Liabilities and litigation litter BP road to closure

Fri Nov 16, 2012 12:04pm EST

* Conviction provides ammunition for future cases
    * Shareholders anxious for closure

    By Andrew Callus
    LONDON, Nov 16 (Reuters) - BP stands convicted of the
biggest corporate crime in U.S. history, based on the scale of
its punishment.
    Moving on will not be easy.
    Having agreed to pay $4.5 billion and wear the label of
felon, the British oil company will face no further federal
criminal charges over the 2010 oil spill disaster.
    On the downside, lawyers now have extra ammunition for civil
processes that could cost a great deal more.
    And as a company convicted of criminal acts, BP could be
suspended or debarred from contracting with the federal
government in a country that represents about a quarter of its
business.
    BP's shareholders have watched the company shrink before
their eyes in the two and a half years since the Deepwater
Horizon rig exploded, killing 11 people and spewing crude into
the ocean for three months until the mile-deep Macondo well was
capped.
    These days, closure is what they crave. 
    "BP are inching ever closer to drawing a line under the
Macondo incident and I think that investors will be happy to
have some finality, even if it does mean a headline grabbing
fine," said one top 15 investor as details of the settlement
emerged on Thursday.
    Analysts on a conference call tried to coax some positive
statements from finance director Brian Gilvary and the company's
top lawyer Rupert Bondy about the mountain BP still has to
climb, but both men stuck to their cautious script and gave no
guarantees on what happens next. 
    Total balance sheet provisions for the spill rise to $42
billion from $38 billion as a result of Thursday's ruling.
 
    That's about a third of the equity value of the company
itself, and well over a year's worth of capital investment
spending.
    But based on a rough calculation of estimates from analysts
and some previously paid items, BP's total bill from the spill
could exceed $58 billion.
    BP has raised $35 billion through the sale of assets and has
paid out, or is preparing to pay out, roughly the same amount.
    
  
    But everybody expects BP to pay more yet. The question is
how much more.
    Clean Water Act legislation is one of the few quantifiable
areas. Based on an estimate of 4.9 million barrels spilled and a
maximum fine of $4,300 per barrel.
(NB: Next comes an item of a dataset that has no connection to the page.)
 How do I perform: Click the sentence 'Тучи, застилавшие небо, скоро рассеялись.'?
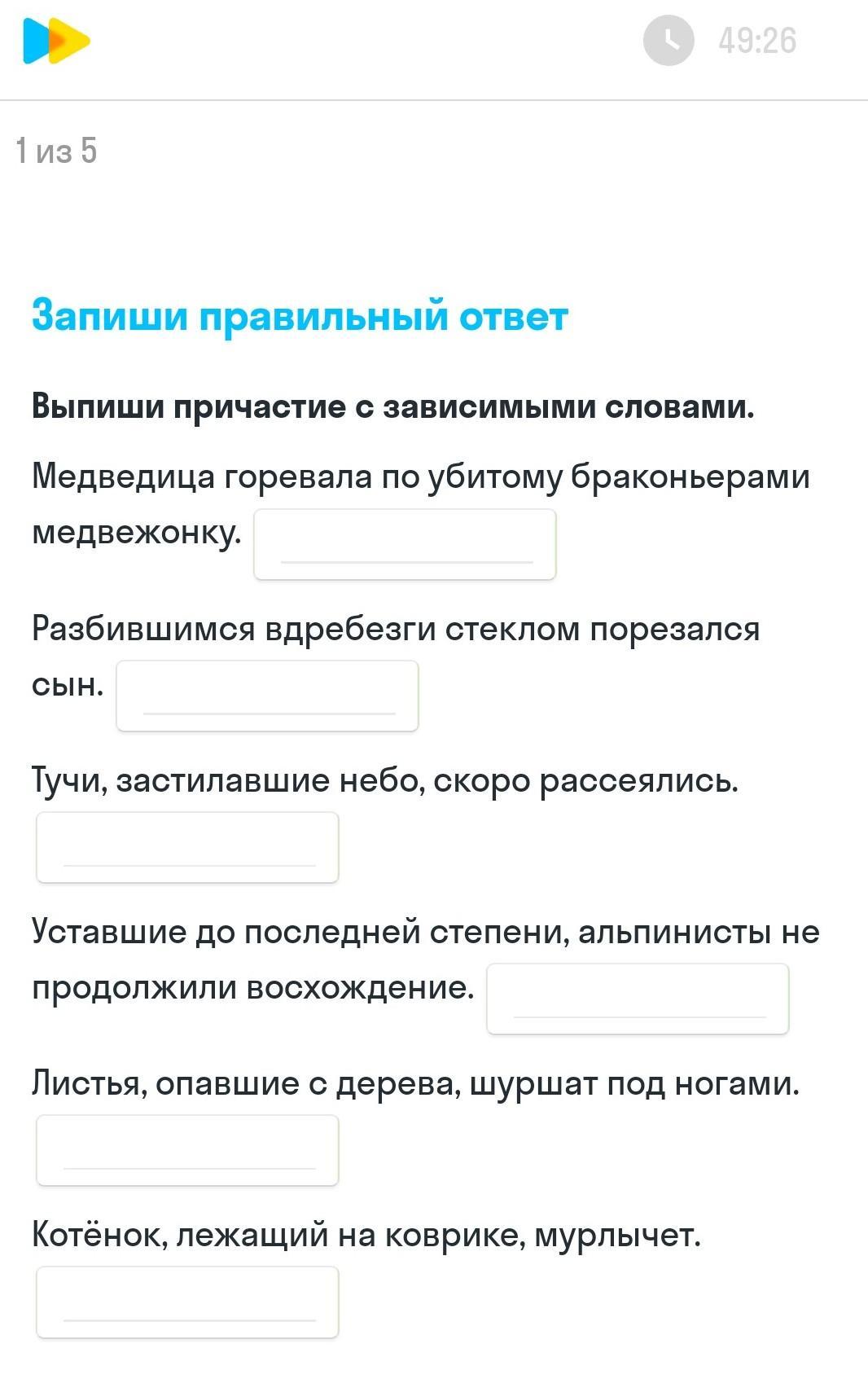385,780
BP could pay $21 billion if
it is found guilty of gross negligence at a trial that begins in
February.
    BP, arguing that it is "no more than negligent", has
earmarked only $3.5 billion and says it would appeal against
gross negligence. 
    Alabama Attorney General Luther Strange, who represents
other states hit by the spill, said on Thursday he would pursue
a finding of gross negligence.
    Analyst Richard Griffith of Oriel Oil & Gas said Thursday's
announcement was "a material step forward for BP in terms of
removing another uncertainty."
    "Nevertheless, the civil trial could still be long and
protracted with the risk of a gross negligence verdict that
would be appealed," he said.   
    Finance director Gilvary also conceded on Thursday that
should it be debarred from operating in the United States, BP
would have to kick off another major rethink of strategy.
    "BP has not been advised of the intention of any federal
agency to suspend or debar the company in connection with this
plea agreement," was all the reassurance the company could give.